→ Text passage:
## START
Thursday, February 26, 2009

Investment in Your Family: Building and Maintaining Relationships (Part I)

we are each other's business:
we are each other's magnitude and bond.”
Gwendolyn Brooks, U.S. poet and novelist. Family Pictures, Paul Robeson


1: Sunset walk with dad, mum and kids

2: Close family ties: A small herd of dolphins


It's really surprising to see most quotations on the family mostly by famous Western persons are on the negative side. The usual finds are on how the family is like a prison or comparing it to a life of hell or something less than that extreme portrayal.

The thing with relatives and family is that we cannot, or we do not have the power to, choose our relations. And this idea that we have to live, grow and deal with people we are not sure we will like (well, if we've been thinking about it before our birth), sparks the ire of many individuals.

A lot of events in our society, from the awful to the appalling, are blamed to the family as its basic unit. What we do in the bigger scope of human relationships stem from how we deal within the smallest medium of daily social interaction. This has been the basic standpoint of many schools of psychoanalytic thought such as Sigmund Freud, Carl Jung and the other sailors of the subconscious.
## END
→ Data supplied:
## START
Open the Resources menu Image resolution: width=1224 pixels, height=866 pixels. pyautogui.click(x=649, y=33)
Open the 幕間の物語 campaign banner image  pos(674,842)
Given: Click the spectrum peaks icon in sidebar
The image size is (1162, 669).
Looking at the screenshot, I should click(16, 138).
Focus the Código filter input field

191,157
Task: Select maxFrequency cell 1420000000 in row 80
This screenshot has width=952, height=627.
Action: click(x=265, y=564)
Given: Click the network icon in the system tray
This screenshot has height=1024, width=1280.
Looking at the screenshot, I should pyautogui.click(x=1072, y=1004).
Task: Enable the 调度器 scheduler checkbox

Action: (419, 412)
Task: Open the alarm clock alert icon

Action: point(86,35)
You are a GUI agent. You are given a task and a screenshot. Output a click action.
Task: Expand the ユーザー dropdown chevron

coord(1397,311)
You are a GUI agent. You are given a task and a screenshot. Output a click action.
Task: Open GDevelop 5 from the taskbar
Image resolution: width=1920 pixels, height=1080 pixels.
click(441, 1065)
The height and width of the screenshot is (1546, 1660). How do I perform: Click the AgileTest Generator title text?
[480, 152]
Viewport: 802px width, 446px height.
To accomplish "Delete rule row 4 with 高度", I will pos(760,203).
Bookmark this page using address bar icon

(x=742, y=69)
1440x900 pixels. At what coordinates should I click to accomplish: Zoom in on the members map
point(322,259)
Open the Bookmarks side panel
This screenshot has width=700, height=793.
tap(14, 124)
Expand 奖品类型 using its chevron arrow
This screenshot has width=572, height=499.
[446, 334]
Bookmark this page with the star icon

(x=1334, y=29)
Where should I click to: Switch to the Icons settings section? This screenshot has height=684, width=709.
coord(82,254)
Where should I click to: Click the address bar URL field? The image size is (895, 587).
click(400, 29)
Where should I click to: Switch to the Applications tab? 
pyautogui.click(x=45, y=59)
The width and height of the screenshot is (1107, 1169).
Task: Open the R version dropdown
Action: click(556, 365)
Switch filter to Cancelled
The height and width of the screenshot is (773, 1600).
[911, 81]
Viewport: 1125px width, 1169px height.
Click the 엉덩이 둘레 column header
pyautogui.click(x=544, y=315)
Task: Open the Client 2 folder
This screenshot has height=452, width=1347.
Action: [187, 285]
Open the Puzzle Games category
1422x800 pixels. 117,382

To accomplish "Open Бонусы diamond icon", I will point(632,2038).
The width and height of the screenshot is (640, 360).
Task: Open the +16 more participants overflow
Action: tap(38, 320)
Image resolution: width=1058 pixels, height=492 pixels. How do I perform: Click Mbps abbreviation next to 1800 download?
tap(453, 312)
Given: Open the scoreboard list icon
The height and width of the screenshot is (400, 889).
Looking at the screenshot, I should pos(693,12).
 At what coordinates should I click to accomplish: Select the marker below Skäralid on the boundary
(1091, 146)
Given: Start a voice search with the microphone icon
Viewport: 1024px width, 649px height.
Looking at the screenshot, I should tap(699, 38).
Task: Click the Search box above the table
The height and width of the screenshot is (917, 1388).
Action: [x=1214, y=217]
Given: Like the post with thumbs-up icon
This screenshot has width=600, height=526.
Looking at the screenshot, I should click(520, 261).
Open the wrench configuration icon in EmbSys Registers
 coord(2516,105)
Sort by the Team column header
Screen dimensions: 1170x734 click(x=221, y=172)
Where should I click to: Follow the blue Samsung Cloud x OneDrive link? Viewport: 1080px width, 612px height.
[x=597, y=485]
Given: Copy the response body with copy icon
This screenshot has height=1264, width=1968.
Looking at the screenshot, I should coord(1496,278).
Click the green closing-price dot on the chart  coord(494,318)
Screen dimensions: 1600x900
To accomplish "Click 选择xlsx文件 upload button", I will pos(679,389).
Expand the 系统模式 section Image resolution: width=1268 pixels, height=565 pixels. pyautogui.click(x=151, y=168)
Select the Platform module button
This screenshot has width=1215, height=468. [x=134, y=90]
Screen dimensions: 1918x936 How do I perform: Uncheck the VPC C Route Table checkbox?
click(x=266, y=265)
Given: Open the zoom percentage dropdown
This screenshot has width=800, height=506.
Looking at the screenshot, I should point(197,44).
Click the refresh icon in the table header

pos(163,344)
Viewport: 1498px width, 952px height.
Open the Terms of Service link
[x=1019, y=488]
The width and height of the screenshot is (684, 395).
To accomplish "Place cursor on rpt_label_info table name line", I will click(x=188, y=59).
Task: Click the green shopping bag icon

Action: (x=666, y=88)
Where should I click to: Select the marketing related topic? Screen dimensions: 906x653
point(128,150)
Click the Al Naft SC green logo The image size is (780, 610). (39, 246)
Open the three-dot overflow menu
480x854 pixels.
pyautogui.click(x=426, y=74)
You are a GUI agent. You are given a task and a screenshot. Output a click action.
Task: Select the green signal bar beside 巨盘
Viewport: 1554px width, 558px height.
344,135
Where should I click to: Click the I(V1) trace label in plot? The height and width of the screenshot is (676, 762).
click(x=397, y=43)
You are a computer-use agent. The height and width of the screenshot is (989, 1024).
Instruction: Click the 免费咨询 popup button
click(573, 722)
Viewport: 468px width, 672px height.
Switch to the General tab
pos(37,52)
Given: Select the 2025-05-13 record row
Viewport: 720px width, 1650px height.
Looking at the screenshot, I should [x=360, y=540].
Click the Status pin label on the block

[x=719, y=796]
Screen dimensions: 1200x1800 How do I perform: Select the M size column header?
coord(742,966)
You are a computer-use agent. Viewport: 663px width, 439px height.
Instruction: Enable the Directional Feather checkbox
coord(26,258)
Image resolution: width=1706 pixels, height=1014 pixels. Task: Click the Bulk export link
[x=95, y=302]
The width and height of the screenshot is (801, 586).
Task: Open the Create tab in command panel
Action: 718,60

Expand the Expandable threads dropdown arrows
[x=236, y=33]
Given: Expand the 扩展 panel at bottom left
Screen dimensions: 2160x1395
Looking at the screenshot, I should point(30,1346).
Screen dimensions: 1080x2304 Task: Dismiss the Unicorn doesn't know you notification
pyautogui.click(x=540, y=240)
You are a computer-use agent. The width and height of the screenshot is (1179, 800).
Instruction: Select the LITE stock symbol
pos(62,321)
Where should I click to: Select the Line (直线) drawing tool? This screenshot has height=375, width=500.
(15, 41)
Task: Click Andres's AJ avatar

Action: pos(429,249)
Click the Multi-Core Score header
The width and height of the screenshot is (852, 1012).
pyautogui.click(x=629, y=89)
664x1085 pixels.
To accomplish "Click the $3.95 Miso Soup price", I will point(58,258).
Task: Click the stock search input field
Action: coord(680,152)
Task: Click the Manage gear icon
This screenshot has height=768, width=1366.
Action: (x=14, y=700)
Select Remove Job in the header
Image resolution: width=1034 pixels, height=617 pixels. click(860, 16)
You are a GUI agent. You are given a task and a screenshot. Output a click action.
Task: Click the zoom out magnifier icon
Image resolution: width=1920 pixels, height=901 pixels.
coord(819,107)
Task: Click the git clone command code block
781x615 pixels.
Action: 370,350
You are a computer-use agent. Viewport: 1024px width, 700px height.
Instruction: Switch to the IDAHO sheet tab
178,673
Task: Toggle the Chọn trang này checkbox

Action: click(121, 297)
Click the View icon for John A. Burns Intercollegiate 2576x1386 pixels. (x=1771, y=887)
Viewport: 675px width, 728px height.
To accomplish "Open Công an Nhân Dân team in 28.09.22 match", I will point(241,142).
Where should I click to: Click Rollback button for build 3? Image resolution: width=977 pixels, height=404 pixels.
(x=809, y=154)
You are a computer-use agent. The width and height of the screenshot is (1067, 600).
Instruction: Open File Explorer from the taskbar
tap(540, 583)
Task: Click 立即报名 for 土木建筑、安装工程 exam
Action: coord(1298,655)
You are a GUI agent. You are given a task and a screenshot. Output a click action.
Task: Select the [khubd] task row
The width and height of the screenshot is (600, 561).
## END
→ Given request A:
Rewrite the blog post on family relationships starting at "Gwendolyn Brooks, U.S." and ending at "of many individuals.", swapping "prison" for "cage".
→ Given request B:
Summarize the blog post on family relationships in three sentences.
Use only the text above to complete this work.

→ Full output A:
Gwendolyn Brooks, U.S. poet and novelist. Family Pictures, Paul Robeson


1: Sunset walk with dad, mum and kids

2: Close family ties: A small herd of dolphins


It's really surprising to see most quotations on the family mostly by famous Western persons are on the negative side. The usual finds are on how the family is like a cage or comparing it to a life of hell or something less than that extreme portrayal.

The thing with relatives and family is that we cannot, or we do not have the power to, choose our relations. And this idea that we have to live, grow and deal with people we are not sure we will like (well, if we've been thinking about it before our birth), sparks the ire of many individuals.

→ Full output B:
The post notes that most quotations about the family by famous Western figures are negative, likening it to a prison or to hell. It observes that we cannot choose our relations, and that having to live with people we may not like angers many individuals. It adds that many awful events in society are blamed on the family as its basic unit, and that psychoanalytic schools such as those of Freud and Jung hold that our wider relationships stem from how we deal within this smallest setting of daily social interaction.